The UnleashedFilter control created in this chapter along with the UnleashedFilterTemplate base class for filter templates and the supporting UnleashedFilterExpression eliminates the limitations unnecessarily imposed by the built-in DynamicFilter control in version 4.0 of ASP.NET. In particular, by avoiding the Page events, the UnleashedFilter allows you to create advanced filter templates that use nested filter controls to generate powerful queries that span multiple related entities. Similar to the DynamicControl, the UnleashedFilter also accepts custom attributes and automatically initializes the matching public properties of the filter template it creates. Consistently with the extended functionality of the UnleashedControl created earlier in this book, the UnleashedFilter also recognizes control parameters specified in the FilterUIHintAttribute that might be applied to the property in the entity model and uses them to initialize the matching public properties of the filter template as well.
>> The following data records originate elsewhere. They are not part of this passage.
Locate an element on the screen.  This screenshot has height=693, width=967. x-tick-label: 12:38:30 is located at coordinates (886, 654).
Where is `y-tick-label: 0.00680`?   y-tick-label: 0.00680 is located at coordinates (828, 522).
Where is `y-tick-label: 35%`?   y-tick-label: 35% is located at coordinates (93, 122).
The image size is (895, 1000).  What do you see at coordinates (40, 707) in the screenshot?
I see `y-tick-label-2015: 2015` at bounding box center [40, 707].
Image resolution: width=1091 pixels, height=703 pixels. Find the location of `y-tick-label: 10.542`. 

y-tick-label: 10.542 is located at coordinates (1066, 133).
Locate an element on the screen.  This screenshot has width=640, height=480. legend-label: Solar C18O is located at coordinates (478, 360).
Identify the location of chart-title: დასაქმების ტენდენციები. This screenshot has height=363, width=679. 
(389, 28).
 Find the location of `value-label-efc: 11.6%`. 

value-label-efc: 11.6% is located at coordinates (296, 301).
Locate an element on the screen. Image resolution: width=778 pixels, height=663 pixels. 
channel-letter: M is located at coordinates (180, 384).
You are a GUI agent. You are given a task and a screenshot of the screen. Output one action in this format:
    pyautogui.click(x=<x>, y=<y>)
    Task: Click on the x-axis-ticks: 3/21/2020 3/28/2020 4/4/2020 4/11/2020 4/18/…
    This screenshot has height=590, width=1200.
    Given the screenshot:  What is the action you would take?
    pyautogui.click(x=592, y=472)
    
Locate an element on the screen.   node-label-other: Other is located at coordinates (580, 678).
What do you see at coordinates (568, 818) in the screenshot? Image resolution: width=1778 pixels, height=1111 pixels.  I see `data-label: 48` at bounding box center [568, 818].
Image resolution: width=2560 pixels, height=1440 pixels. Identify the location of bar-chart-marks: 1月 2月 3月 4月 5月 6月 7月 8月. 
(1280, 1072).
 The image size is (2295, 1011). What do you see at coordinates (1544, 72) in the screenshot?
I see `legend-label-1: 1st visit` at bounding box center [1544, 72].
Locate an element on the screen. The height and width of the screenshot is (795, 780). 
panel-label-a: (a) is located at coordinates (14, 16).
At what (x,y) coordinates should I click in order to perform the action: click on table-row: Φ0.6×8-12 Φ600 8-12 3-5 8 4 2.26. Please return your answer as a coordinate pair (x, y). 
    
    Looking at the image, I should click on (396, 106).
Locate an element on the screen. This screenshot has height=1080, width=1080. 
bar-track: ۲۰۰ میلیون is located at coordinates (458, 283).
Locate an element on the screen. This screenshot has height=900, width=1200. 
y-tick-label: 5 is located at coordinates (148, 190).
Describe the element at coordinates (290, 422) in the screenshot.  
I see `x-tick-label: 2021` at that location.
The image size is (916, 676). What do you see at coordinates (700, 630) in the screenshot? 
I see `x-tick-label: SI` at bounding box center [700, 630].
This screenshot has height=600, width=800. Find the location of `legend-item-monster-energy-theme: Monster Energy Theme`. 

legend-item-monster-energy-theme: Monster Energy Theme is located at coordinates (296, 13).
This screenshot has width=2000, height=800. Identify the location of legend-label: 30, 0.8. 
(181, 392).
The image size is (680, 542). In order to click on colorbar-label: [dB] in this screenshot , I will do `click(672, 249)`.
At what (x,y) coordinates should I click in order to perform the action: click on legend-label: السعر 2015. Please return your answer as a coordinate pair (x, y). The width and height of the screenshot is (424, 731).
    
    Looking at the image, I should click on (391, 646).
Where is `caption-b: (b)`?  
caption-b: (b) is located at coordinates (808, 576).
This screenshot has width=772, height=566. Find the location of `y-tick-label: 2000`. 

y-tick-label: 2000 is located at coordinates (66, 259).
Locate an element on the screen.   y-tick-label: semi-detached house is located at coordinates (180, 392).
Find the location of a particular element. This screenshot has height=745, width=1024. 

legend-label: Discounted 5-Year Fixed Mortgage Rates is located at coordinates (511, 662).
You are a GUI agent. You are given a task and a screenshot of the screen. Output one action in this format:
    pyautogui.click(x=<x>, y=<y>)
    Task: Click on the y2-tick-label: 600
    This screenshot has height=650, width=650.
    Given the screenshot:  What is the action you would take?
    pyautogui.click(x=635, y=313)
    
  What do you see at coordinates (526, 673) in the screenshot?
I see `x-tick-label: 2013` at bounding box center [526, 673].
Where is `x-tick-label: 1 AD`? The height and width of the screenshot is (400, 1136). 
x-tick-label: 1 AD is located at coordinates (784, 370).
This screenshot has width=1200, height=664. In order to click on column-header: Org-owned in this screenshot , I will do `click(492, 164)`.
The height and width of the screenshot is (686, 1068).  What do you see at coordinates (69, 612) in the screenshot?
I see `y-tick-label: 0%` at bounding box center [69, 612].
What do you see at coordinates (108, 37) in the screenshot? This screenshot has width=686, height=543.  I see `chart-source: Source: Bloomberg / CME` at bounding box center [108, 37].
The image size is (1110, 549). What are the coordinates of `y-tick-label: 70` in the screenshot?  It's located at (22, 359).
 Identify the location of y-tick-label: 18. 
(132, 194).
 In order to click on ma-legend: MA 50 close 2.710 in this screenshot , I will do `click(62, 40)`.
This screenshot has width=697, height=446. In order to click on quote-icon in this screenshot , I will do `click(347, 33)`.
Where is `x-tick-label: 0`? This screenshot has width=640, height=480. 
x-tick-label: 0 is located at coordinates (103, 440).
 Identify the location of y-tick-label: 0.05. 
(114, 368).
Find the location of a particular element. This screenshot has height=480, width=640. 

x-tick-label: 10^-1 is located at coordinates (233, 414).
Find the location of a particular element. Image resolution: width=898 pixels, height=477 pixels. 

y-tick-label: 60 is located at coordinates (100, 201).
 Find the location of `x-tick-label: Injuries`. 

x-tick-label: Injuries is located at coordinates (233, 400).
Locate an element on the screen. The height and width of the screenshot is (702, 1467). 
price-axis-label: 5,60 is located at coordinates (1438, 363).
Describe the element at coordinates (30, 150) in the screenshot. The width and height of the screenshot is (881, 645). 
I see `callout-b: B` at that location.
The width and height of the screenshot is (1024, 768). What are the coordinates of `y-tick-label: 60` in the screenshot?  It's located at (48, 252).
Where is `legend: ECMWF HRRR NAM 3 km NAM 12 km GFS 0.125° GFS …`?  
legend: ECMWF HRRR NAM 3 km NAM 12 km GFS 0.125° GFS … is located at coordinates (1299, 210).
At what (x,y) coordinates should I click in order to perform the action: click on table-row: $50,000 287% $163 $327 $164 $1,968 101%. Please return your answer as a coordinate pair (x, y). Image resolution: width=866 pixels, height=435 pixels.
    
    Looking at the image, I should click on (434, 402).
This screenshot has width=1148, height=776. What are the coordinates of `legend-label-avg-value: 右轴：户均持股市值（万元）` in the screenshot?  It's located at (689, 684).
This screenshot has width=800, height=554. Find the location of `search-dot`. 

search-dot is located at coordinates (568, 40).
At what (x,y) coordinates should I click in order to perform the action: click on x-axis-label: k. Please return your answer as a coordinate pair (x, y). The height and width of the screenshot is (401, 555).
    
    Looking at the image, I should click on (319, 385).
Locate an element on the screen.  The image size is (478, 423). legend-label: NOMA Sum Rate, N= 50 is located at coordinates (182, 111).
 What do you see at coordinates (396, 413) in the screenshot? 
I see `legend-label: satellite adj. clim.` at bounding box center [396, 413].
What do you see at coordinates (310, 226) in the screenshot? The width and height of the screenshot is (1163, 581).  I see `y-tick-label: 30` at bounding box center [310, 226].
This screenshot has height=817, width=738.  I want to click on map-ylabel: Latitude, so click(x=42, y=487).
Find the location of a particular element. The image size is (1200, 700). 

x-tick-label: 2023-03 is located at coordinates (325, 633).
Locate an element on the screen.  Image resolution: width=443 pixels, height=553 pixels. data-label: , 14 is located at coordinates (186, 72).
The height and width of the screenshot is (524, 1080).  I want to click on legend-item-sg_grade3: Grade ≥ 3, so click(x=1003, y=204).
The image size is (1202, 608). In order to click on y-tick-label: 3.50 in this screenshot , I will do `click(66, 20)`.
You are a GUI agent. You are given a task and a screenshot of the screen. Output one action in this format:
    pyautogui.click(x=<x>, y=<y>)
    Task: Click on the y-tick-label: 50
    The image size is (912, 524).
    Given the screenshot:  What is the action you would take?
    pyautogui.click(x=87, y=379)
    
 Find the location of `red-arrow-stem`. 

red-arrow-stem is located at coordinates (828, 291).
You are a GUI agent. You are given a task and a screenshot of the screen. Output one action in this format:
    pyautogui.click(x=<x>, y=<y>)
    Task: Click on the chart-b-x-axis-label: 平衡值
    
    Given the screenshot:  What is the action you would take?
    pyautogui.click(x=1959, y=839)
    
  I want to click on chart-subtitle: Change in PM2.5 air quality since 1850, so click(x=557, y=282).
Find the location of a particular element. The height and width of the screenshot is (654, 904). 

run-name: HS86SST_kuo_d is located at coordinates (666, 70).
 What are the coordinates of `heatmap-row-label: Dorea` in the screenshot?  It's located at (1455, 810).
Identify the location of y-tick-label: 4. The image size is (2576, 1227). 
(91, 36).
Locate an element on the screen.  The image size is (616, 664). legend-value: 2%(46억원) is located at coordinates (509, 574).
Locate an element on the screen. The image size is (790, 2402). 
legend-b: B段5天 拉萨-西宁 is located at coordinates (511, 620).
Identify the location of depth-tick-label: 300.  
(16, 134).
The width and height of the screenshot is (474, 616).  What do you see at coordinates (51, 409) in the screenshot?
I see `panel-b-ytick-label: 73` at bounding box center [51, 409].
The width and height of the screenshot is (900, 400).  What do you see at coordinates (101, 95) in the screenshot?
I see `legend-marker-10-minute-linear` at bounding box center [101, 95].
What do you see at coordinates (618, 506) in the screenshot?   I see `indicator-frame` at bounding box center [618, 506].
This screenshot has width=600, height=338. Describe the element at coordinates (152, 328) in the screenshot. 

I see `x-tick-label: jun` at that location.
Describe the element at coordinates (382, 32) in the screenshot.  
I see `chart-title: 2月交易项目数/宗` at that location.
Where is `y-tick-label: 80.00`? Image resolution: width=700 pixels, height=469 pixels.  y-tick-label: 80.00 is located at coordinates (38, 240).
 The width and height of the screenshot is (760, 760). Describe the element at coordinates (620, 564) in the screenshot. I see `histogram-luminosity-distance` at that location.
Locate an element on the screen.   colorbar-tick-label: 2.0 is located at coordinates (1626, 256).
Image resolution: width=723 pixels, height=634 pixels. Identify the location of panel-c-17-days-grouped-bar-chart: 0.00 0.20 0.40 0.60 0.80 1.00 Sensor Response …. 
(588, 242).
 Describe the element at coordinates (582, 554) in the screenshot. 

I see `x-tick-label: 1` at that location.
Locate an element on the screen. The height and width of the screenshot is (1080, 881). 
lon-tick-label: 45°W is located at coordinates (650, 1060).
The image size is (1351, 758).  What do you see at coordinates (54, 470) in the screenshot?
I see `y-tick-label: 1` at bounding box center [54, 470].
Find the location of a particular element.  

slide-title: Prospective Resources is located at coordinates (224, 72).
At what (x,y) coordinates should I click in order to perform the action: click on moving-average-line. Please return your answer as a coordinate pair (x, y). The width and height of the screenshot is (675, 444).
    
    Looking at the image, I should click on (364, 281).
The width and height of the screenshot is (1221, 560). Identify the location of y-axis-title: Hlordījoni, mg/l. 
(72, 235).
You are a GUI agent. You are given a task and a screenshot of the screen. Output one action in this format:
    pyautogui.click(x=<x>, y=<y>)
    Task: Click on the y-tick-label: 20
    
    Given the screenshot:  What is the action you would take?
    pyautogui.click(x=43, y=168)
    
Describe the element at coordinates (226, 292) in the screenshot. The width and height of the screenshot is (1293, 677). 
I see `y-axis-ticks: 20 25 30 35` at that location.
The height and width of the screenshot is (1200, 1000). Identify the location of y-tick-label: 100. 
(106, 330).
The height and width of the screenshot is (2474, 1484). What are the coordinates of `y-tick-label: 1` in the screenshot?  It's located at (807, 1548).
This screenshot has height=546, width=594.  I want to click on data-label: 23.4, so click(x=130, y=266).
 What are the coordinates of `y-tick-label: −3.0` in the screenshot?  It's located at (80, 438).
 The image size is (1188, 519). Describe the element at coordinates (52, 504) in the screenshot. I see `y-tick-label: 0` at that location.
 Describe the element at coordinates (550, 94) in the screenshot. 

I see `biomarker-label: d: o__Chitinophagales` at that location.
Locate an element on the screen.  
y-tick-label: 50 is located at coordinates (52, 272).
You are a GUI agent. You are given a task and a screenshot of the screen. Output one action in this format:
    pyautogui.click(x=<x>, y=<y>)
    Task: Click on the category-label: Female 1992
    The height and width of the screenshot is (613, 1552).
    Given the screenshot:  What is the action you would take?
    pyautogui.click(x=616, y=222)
To enable building pages that display and allow filtering by properties from multiple related entities, a field template and a filter template (both called Parent) were created. Both templates are designed for use with foreign key navigation properties, like the Supplier property of the Product entity. In custom pages, you can use these templates explicitly by setting the UIHint or FilterUIHint properties of the UnleashedControl or the UnleashedFilter controls, respectively. Both templates define a property called DisplayField, which specifies the name of the property in the parent entity that you want to display on the page and, in the case of the Parent filter template, allow users to filter by.